Predicting pathogen susceptibility
As a demonstration of how these data can be applied, we used the data collected on pathogen impacts on invasive plants in Table 2 and applied a multivariate model to associate plant traits with pathogen effects (Figure 2). We compiled trait data from the TRY database for each invader and then selected all the traits that were available for at least 70% of species. We then ran principal component analysis (PCA) with imputed data for missing values using the ‘FactoMineR’ and ‘missMDA’ packages in R (Lê et al. 2008; Josse et al. 2016). We calculated the pathogen effect as the relative difference in performance (e.g. survival, reproductive output, growth) between the control and pathogen infected plants averaged across all available studies of each plant-pathogen combination (Table S1). For studies that tested multiple pathogens on a single invader only the most pathogenic was used in the analysis. The pathogen effect was included as a supplementary variable (i.e. not used in the calculation of the axes but projected over the trait axes) to the PCA. For three species in our dataset a quantitative pathogen effect was not available (Ambrosia artemisiifolia, Asclepias syriaca, and Centaurea diffusa ), so we added these as supplemental species to the PCA based on their trait values as a demonstration of how trait data can be used to predict pathogen susceptibility. From this framework, we can begin to determine the trait axes that are most associated with pathogen susceptibility. The first two axes of the PCA explained 75.9% of the total variation. Axis 1 was significantly associated with SLA (r = 0.91; P < 0.01) and leaf nitrogen (r = 0.66; P = 0.03). Axis 2 was significantly associated with leaf mass (r = 0.90; P < 0.01), vegetative height (r = 0.90; P < 0.01), and seed mass (r = 0.82; P < 0.01). Pathogen susceptibility was most strongly associated with Axis 2 of the PCA (r = 0.55; P = 0.08). Therefore, we can hypothesize that taller invasive plants with larger leaves and seeds are more susceptible to pathogens, and recommend methods to test this hypothesis by expanding and improving the model in the future (Box 2).

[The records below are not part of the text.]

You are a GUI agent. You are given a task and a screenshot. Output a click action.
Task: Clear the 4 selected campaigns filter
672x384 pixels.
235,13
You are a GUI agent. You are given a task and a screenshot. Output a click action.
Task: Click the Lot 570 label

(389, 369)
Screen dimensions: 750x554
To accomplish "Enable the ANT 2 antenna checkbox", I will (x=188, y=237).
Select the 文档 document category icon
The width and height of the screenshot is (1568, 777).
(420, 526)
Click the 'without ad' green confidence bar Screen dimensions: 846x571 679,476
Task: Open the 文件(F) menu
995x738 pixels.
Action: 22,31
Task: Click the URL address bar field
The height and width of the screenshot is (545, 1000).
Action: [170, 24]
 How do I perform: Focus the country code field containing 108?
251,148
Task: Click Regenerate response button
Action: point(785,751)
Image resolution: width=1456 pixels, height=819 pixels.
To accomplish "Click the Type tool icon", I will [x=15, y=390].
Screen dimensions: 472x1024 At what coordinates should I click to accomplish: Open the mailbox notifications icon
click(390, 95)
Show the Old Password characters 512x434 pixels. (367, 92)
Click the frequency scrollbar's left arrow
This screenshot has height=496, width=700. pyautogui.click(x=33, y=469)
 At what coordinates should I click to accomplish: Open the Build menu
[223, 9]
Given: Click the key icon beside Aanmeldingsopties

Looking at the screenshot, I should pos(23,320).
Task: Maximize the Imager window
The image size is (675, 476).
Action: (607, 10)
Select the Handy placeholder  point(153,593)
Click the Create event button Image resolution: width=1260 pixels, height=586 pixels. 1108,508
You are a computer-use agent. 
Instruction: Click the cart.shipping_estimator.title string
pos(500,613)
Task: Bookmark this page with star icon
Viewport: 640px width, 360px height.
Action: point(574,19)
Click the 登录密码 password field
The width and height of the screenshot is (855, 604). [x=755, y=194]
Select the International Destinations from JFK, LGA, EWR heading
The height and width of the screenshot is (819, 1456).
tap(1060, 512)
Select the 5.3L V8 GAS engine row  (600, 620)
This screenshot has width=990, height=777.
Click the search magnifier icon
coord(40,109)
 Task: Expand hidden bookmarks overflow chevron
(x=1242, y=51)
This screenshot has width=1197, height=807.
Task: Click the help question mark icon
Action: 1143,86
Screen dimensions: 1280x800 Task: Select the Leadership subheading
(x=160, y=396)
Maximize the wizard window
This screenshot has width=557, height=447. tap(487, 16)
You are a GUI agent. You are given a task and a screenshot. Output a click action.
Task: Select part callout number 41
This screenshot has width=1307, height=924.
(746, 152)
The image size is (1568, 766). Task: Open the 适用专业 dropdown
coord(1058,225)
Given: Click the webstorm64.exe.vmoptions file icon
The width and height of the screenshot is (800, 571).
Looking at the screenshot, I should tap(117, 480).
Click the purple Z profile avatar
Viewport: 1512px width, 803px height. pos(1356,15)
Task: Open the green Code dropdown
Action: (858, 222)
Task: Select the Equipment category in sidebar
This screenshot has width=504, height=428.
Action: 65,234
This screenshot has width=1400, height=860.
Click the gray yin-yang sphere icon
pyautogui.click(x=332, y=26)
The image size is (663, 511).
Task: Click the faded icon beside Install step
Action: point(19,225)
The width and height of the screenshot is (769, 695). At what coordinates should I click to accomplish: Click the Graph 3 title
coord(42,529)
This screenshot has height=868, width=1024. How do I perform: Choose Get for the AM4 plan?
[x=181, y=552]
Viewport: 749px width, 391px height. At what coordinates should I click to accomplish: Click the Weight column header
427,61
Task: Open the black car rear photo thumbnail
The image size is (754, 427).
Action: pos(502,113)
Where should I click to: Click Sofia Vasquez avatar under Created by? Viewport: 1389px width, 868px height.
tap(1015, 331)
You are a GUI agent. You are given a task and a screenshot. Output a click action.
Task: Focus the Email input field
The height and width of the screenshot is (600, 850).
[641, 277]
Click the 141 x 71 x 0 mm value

Increasing the availability of both trait data and pathogen susceptibility data will help to refine this model. There is a particular need for additional data on root traits, for which there were none available for enough species to use in the analysis, despite the recent creation of a root specific trait database incorporated into the TRY database (Iversenet al. 2017). It is also important to note that this model does not necessarily imply direct causation of the traits correlated with pathogen effect but instead is meant to be predictive.